> Available records
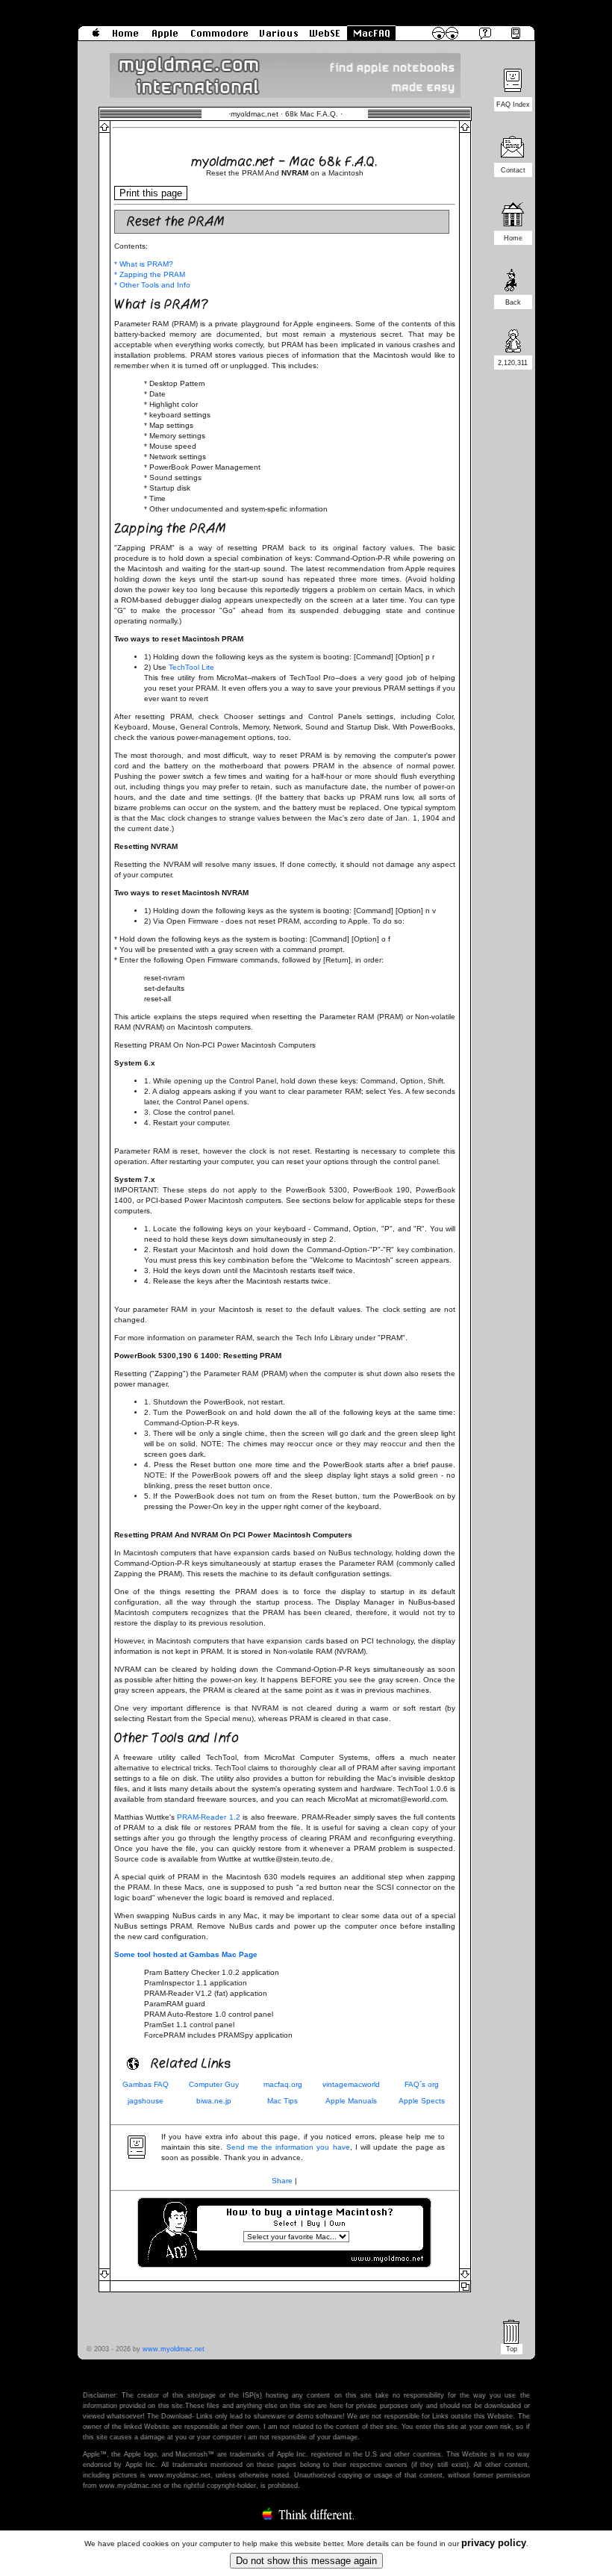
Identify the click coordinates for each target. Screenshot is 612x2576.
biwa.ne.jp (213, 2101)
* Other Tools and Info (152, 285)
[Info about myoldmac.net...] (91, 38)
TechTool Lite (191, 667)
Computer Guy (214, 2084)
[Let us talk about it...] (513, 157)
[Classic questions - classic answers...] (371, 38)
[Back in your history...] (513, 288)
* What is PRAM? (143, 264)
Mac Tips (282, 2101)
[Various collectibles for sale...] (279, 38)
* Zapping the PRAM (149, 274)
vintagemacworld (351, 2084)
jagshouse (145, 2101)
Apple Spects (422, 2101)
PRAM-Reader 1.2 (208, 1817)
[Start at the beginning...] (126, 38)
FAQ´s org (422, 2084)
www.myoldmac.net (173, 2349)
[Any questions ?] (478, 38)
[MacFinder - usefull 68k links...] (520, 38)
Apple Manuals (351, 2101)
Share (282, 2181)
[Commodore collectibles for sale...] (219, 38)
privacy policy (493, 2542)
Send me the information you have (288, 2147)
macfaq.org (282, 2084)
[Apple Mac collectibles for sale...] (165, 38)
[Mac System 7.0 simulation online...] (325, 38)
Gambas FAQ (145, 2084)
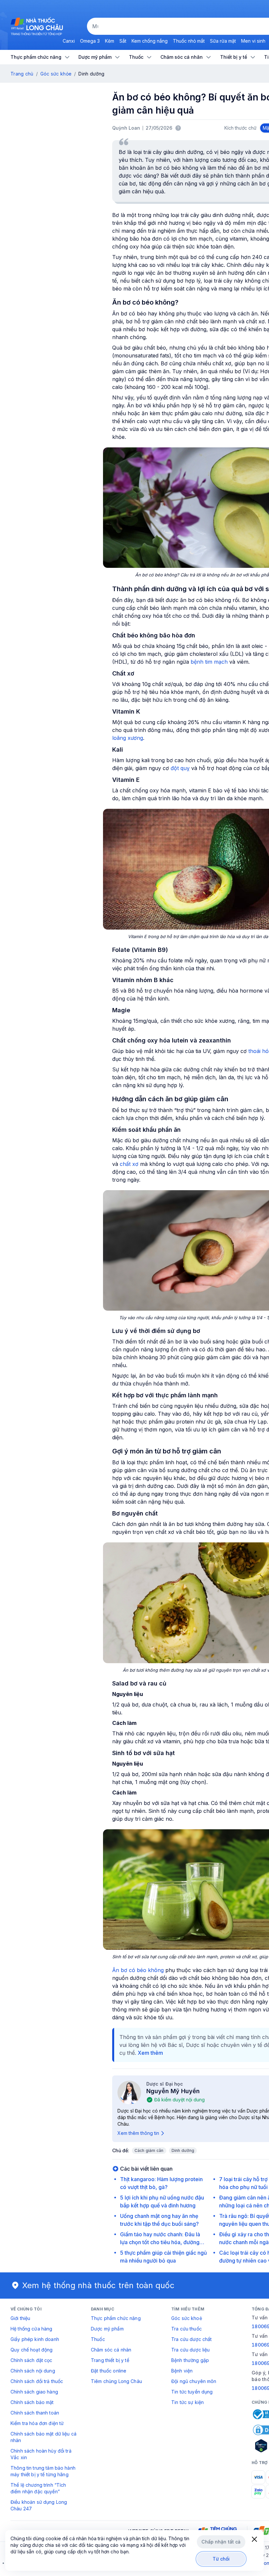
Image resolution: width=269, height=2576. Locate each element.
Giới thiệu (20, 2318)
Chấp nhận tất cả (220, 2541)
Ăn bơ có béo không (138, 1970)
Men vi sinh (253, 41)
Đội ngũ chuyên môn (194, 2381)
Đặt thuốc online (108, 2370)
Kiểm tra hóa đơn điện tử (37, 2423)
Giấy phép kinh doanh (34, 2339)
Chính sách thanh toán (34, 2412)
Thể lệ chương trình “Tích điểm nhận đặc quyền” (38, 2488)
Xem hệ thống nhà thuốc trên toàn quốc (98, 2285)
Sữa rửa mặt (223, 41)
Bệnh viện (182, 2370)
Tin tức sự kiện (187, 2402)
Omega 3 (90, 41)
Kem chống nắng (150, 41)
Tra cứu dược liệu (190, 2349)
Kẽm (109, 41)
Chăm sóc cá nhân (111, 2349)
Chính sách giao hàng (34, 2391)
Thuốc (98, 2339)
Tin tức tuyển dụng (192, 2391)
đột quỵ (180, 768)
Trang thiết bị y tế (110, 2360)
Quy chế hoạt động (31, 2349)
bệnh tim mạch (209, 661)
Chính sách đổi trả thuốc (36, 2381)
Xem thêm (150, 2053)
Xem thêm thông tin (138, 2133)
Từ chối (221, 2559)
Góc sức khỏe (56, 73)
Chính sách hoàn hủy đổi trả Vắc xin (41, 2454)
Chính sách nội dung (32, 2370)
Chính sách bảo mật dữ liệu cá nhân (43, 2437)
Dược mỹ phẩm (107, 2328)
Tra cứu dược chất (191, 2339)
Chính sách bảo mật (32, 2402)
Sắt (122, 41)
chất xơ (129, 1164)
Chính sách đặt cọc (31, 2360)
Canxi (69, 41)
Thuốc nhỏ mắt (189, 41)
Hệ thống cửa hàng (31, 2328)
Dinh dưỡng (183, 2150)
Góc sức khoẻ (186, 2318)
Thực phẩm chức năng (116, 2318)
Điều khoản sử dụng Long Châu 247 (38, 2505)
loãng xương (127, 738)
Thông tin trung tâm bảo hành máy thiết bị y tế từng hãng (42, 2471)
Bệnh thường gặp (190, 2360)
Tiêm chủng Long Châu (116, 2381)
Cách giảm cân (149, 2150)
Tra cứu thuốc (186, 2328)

> Exercise requirements
In the listing above, locate each line with "thiết" and copy it.

> Task output
Trang thiết bị y tế (110, 2360)
Thông tin trung tâm bảo hành máy thiết bị y tế từng hãng (42, 2471)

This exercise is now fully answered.